Text section:

- - - -

Does plain English make any practical difference? Citibank thinks so. After it started using a plain-English promissory note, the number of collection lawsuits fell considerably, according to the SEC, because borrowers had an improved understanding of their obligations.
Nor did the effort to use plain English raise costs, according to two companies who tried it and liked it. They were Bell Atlantic and Nynex preparing a joint proxy statement on a $21 billion merger for 1 million stockholders.
How about saying "we" and "you," the SEC nudges, instead of the abstract "the company" and "the shareholder"? The SEC likes the cover page of a recent offering made by Berkshire Hathaway: "Warren Buffett, as Berkshire's Chairman, and Charles Munger, as Berkshire's Vice Chairman, want you to know the following (and urge you to ignore anyone telling you that these statements are `boilerplate' or unimportant)." This introduction is followed by clear warnings regarding the company's asset growth, share price, and the market for the securities.
All the SEC asks is that public companies and mutual funds write prospectus cover pages in everyday language that investors can understand on first reading. The proposed rules shift to the body of the document technical information that may be important to the offering process but is not critical for the cover. This would satisfy the legal purpose of disclosure: "to secure for potential buyers the means of understanding the intricacies of the transaction into which they are invited."
As a result of the present tortured texts, many investors may skim rather than read prospectuses, says the SEC, citing the notion that "full disclosure" is by and large a myth. Trivial points sometimes receive as much attention as material ones, burying the points that are most significant in making an informed investment decision.

- - - -

Information provided:
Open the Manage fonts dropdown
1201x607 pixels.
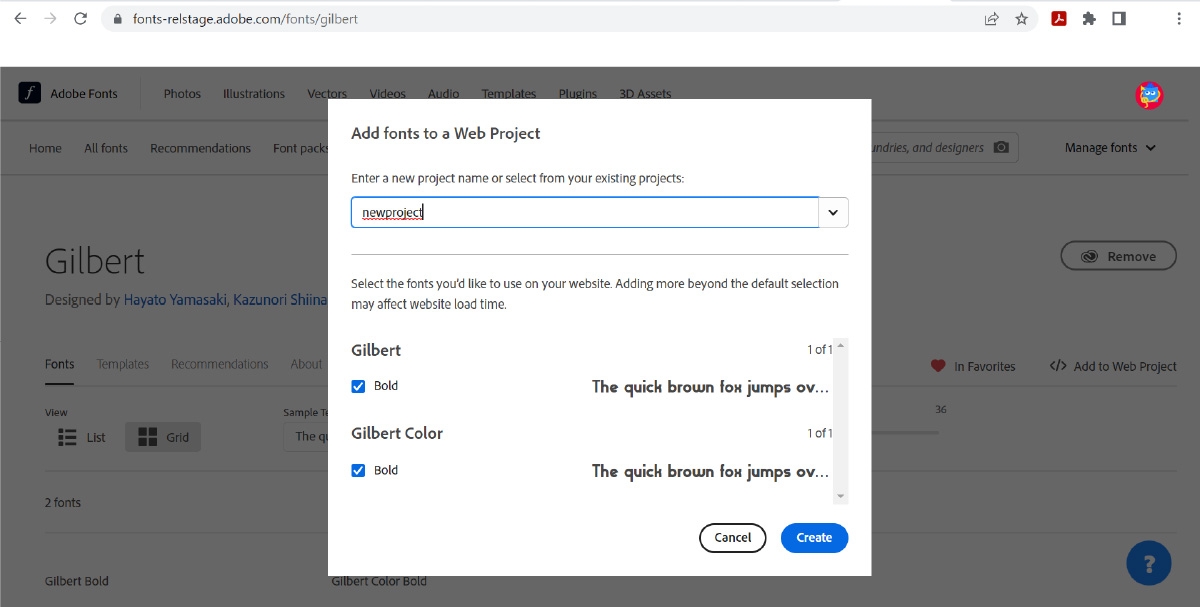1110,148
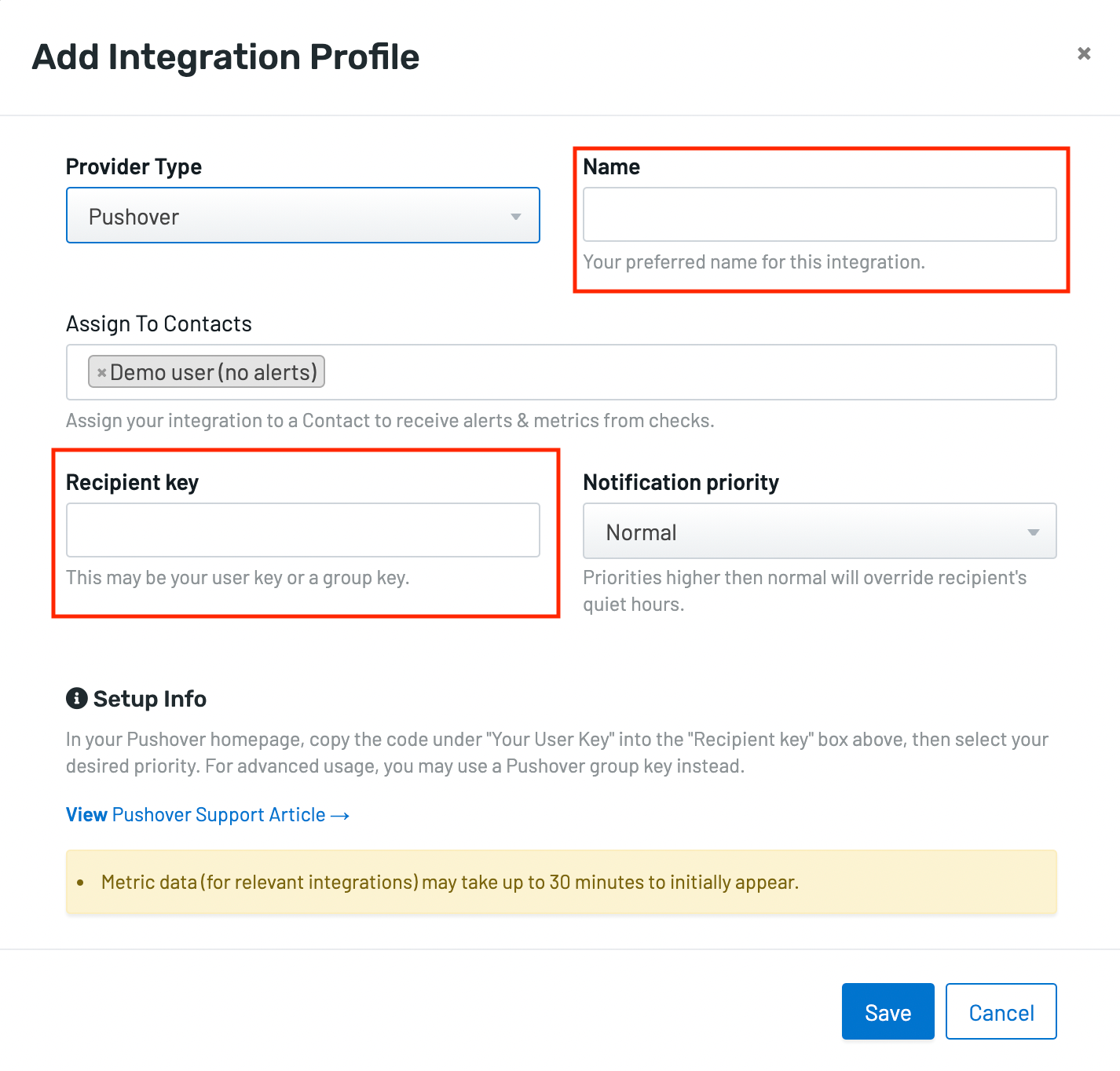Click the Recipient key label
The height and width of the screenshot is (1071, 1120).
[132, 482]
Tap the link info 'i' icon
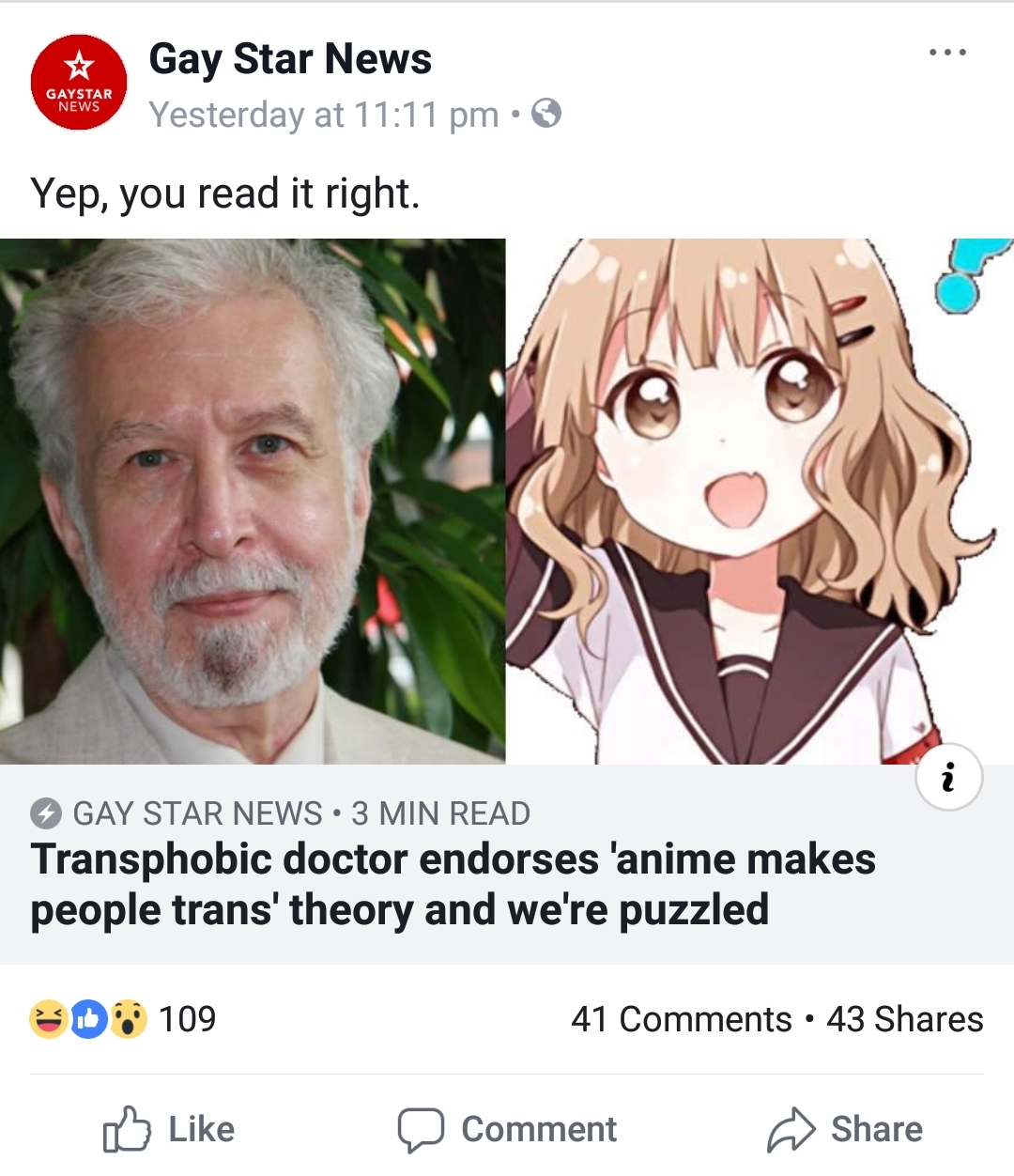The height and width of the screenshot is (1176, 1014). coord(949,777)
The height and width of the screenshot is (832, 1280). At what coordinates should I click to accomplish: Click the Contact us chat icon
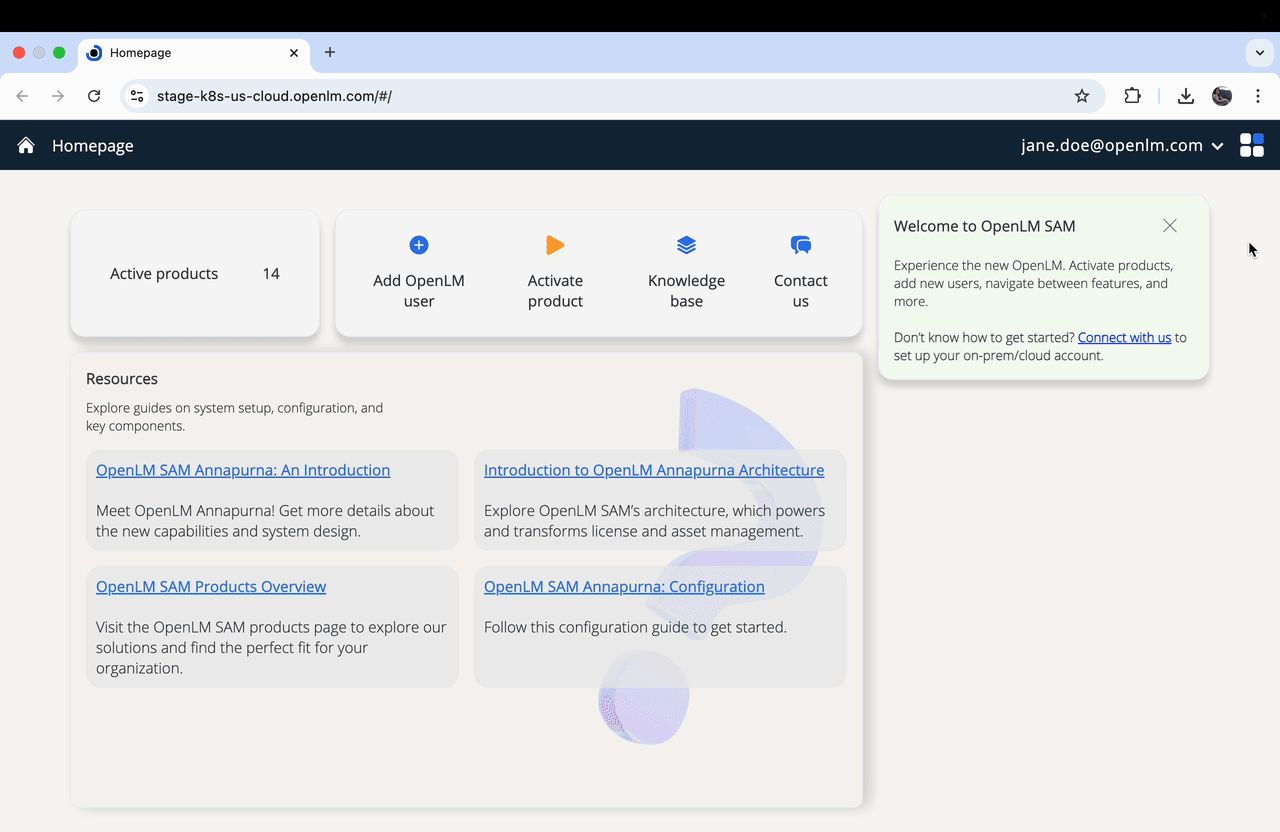tap(800, 244)
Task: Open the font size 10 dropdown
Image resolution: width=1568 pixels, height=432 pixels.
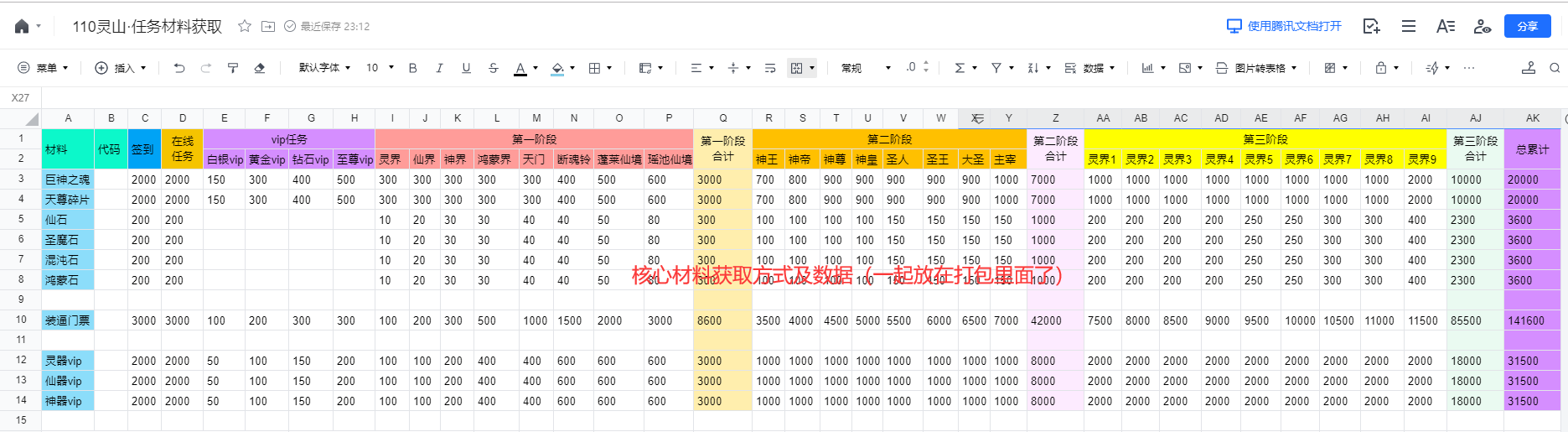Action: 378,68
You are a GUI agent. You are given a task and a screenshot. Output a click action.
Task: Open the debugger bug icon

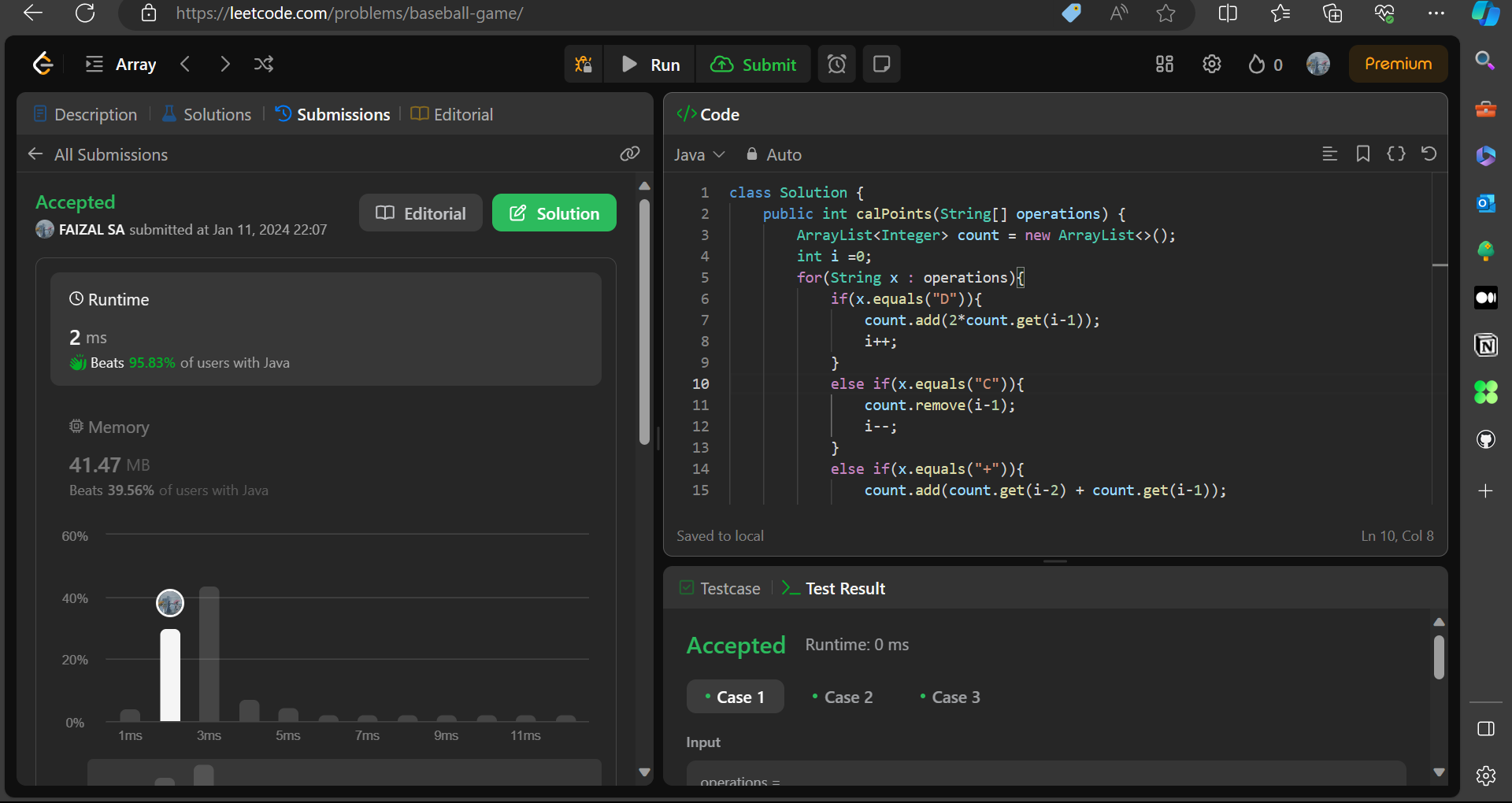[584, 65]
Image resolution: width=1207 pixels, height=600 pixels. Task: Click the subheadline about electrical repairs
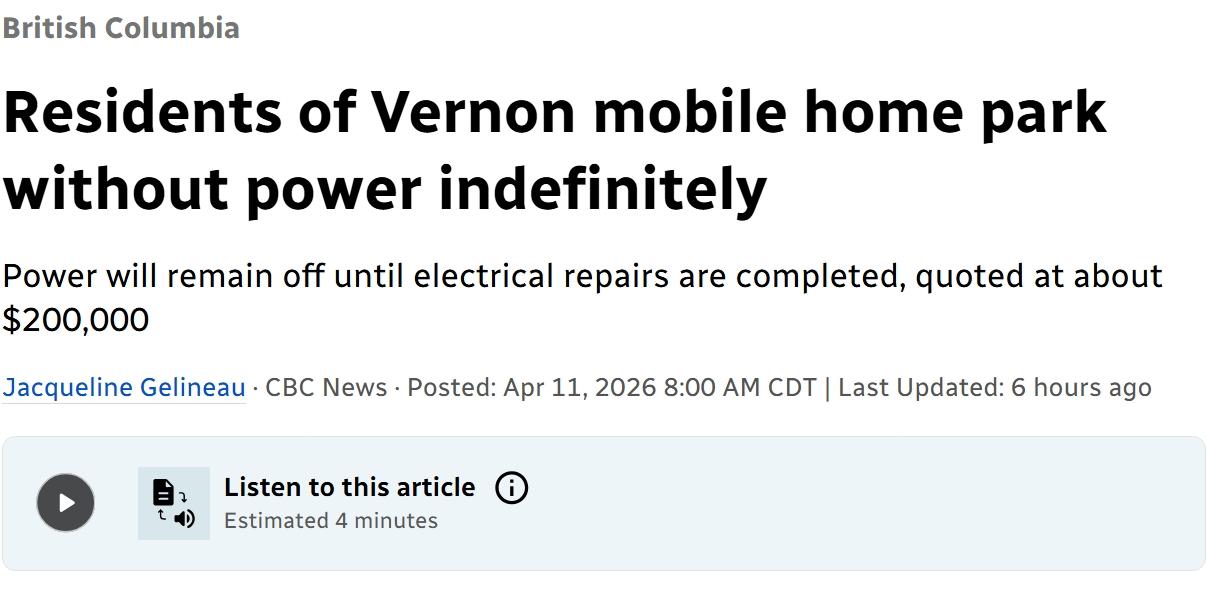tap(582, 297)
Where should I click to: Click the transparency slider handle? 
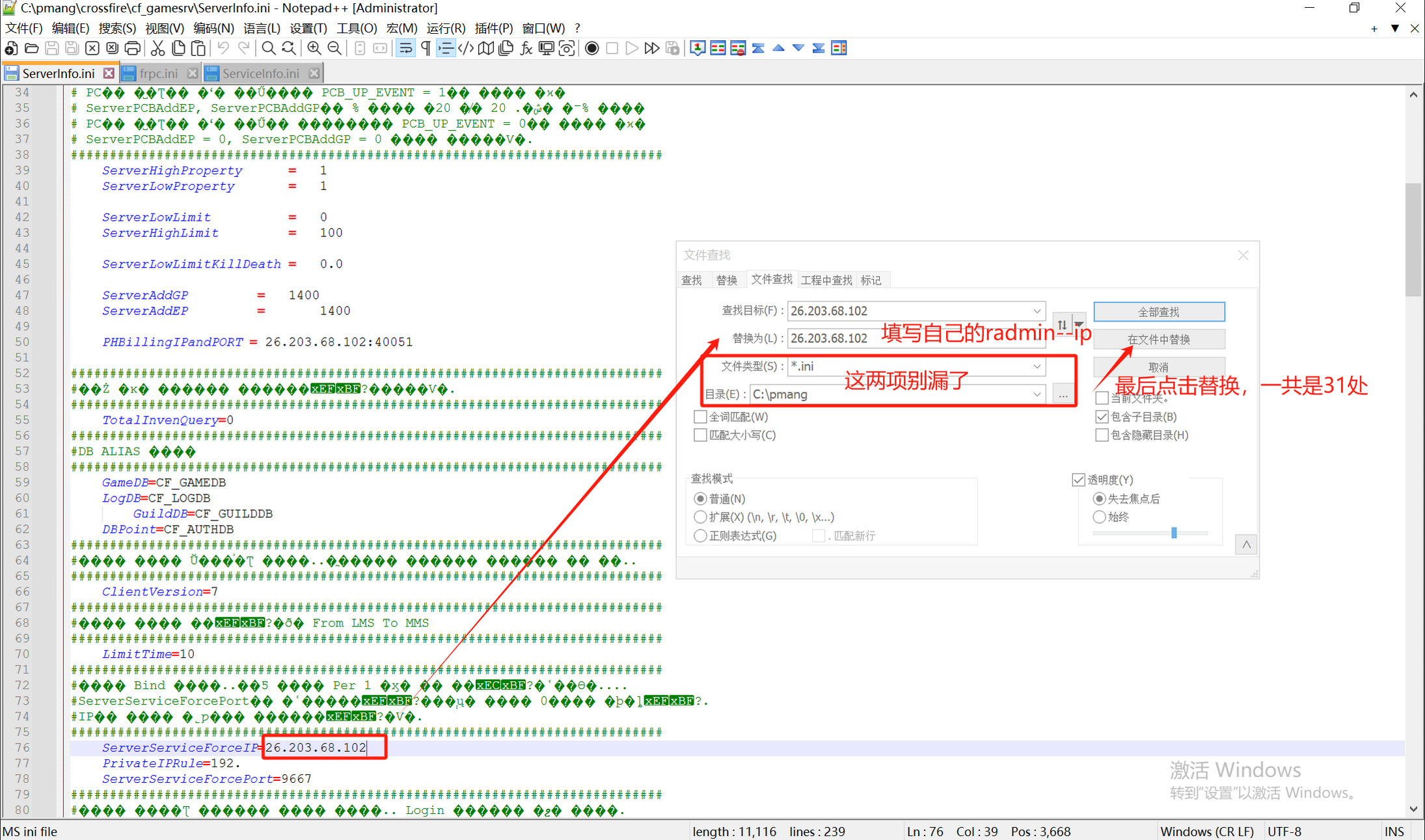point(1174,533)
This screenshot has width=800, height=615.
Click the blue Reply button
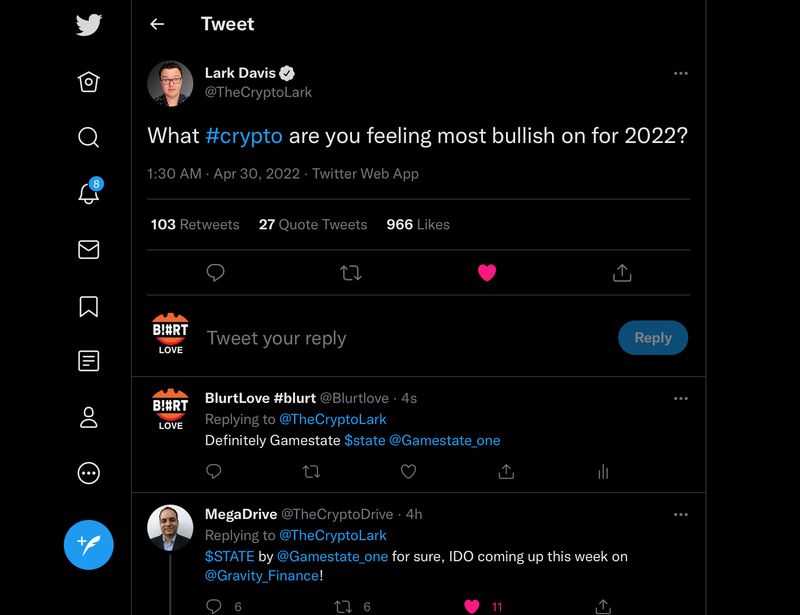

- - - -

Set tasks:
A. Return the part of the plain English passage starting with "Does plain English" and going on through "1 million stockholders.".
B. Answer these questions from the plain English passage:
(i) Which bank started using a plain-English promissory note?
(ii) What was the value of the merger covered by the Bell Atlantic and Nynex joint proxy statement?
(iii) Who is named as Berkshire's Vice Chairman?
The entries are separate material and have no connection to the plain English passage.

Responses for each task:
A.
Does plain English make any practical difference? Citibank thinks so. After it started using a plain-English promissory note, the number of collection lawsuits fell considerably, according to the SEC, because borrowers had an improved understanding of their obligations.
Nor did the effort to use plain English raise costs, according to two companies who tried it and liked it. They were Bell Atlantic and Nynex preparing a joint proxy statement on a $21 billion merger for 1 million stockholders.

B.
(i) Citibank
(ii) $21 billion
(iii) Charles Munger